== THE REQUEST ==
Change "named" to "listed" in the part that opens with the line containing "For every named" and closes with the line containing "Política de privacidad", and write out only those lines with nothing else altered.

== SUPPLIED MATERIAL ==
++++++++++

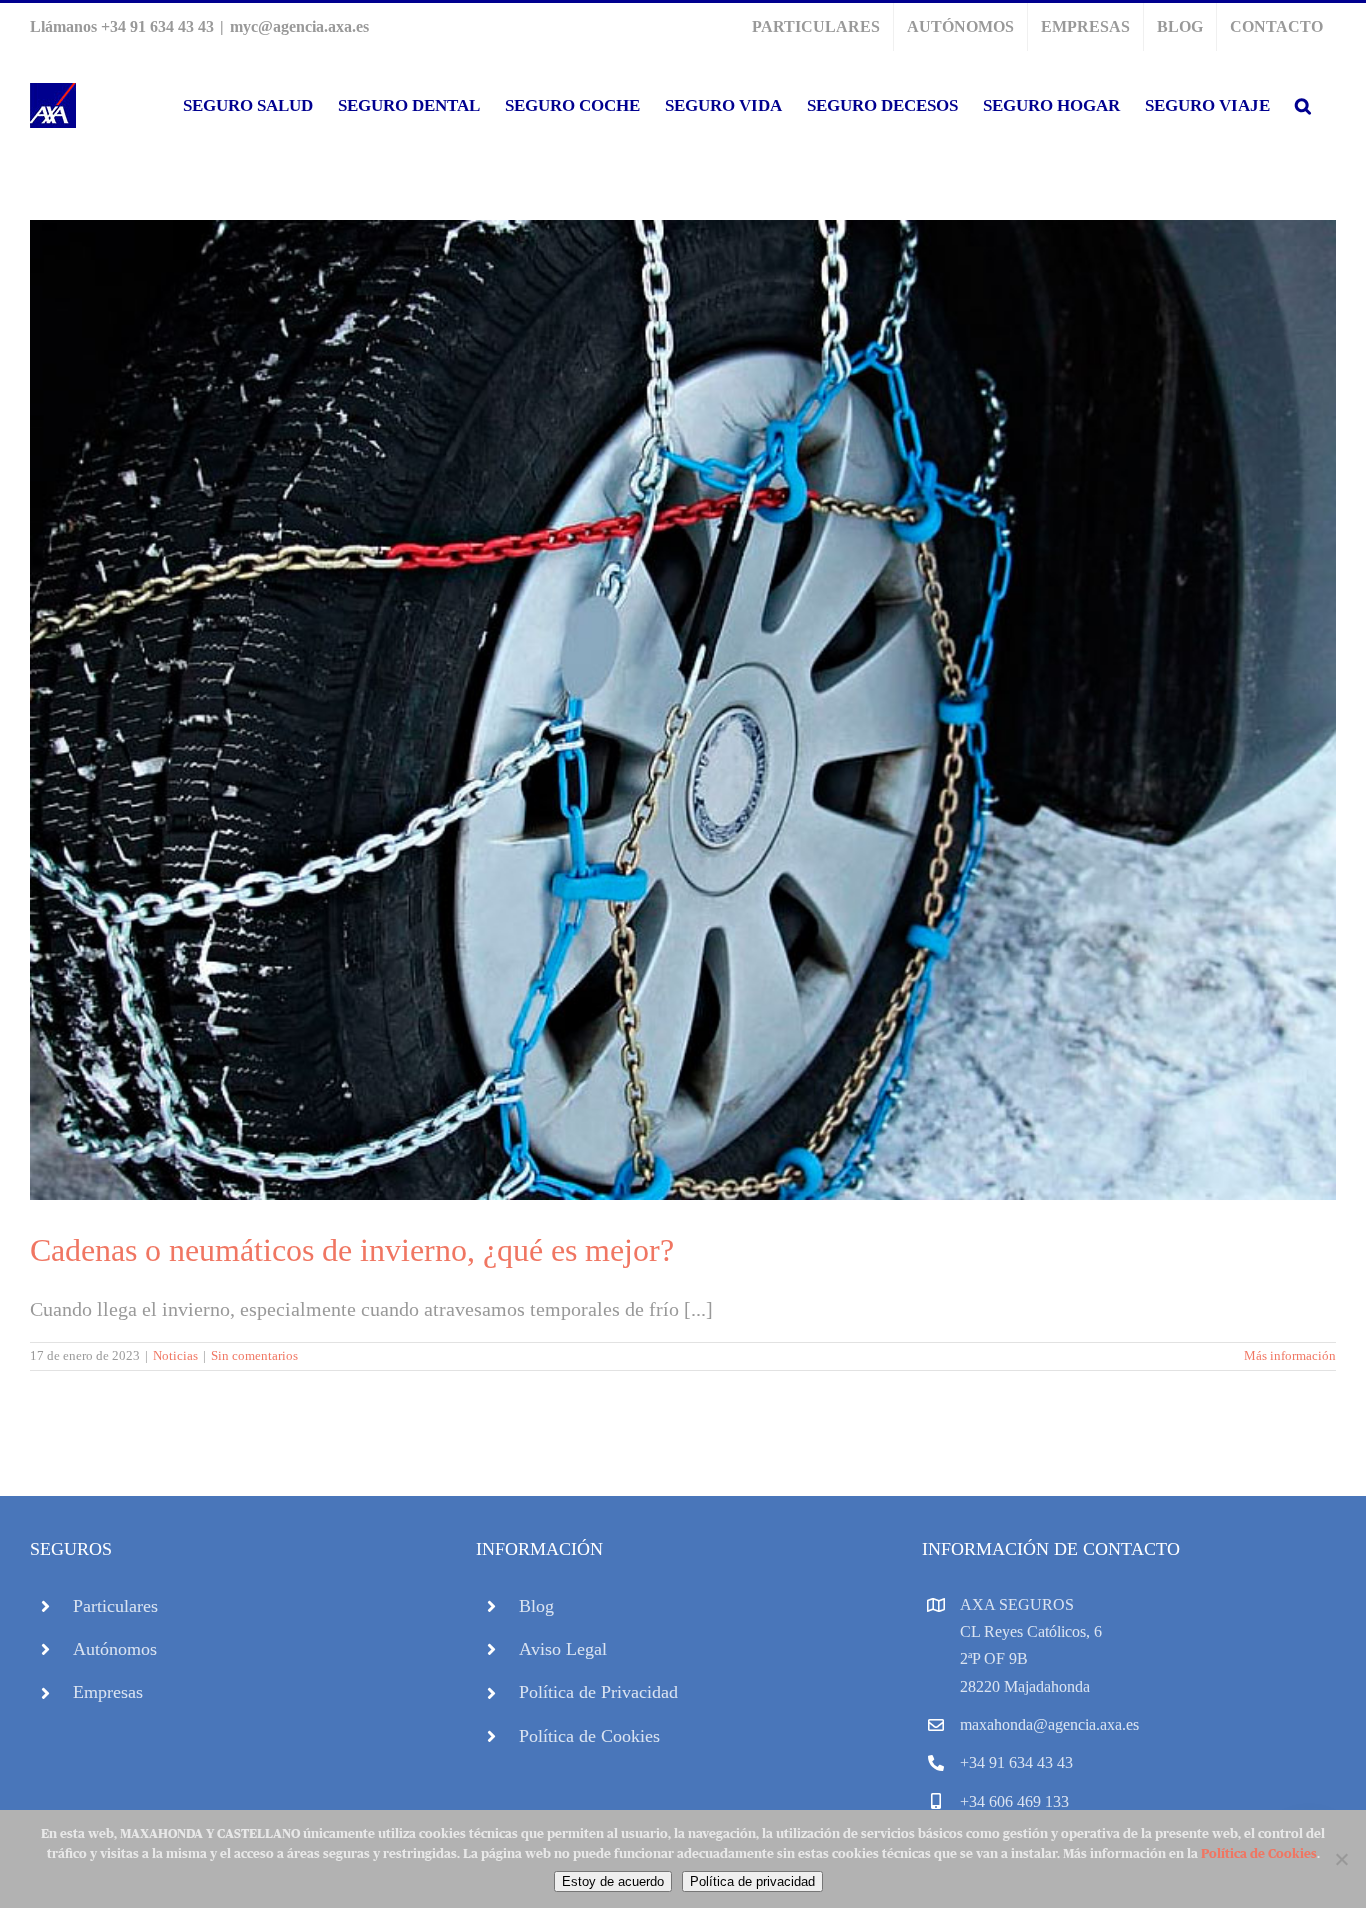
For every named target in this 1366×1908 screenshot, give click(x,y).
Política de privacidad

++++++++++

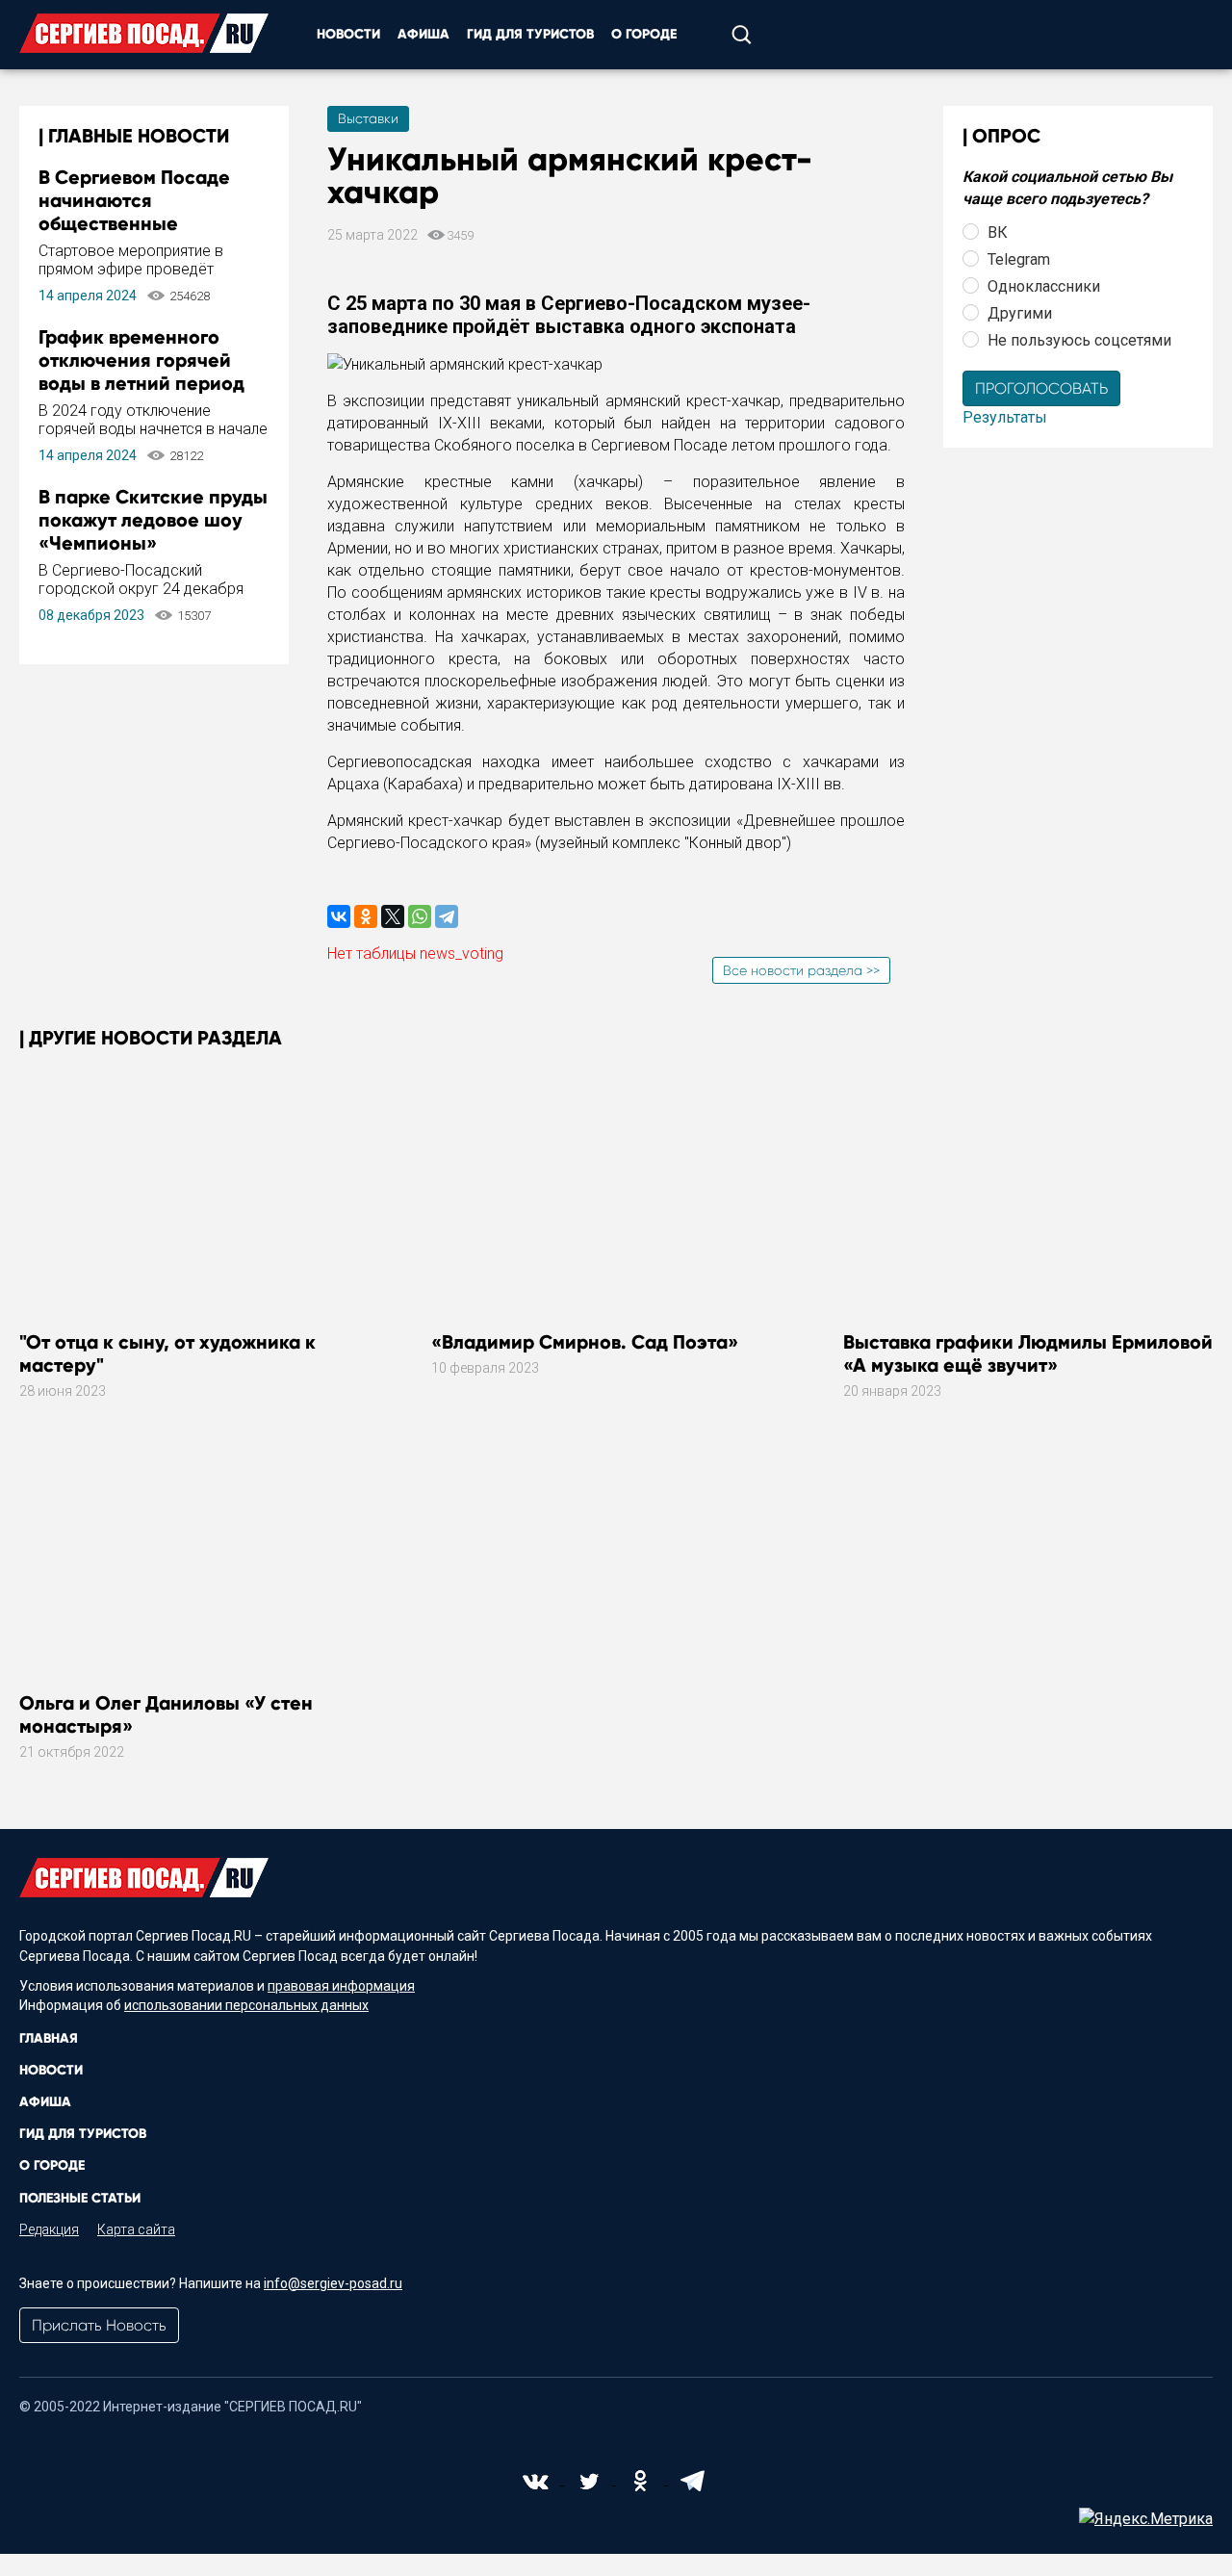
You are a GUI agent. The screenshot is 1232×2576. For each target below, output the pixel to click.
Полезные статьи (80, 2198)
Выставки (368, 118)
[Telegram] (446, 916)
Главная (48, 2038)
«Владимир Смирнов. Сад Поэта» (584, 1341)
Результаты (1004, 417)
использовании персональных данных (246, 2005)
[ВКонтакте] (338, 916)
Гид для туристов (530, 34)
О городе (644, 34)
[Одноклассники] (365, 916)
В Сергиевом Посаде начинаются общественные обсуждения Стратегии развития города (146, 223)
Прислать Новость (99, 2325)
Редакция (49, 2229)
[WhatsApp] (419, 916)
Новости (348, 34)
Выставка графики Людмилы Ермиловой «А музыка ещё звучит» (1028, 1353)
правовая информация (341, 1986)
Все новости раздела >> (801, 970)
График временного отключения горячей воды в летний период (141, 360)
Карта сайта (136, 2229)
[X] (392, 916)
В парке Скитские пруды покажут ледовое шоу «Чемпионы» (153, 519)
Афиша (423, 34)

++++++++++

== OUTPUT ==
For every listed target in this 1366×1908 screenshot, give click(x,y).
Política de privacidad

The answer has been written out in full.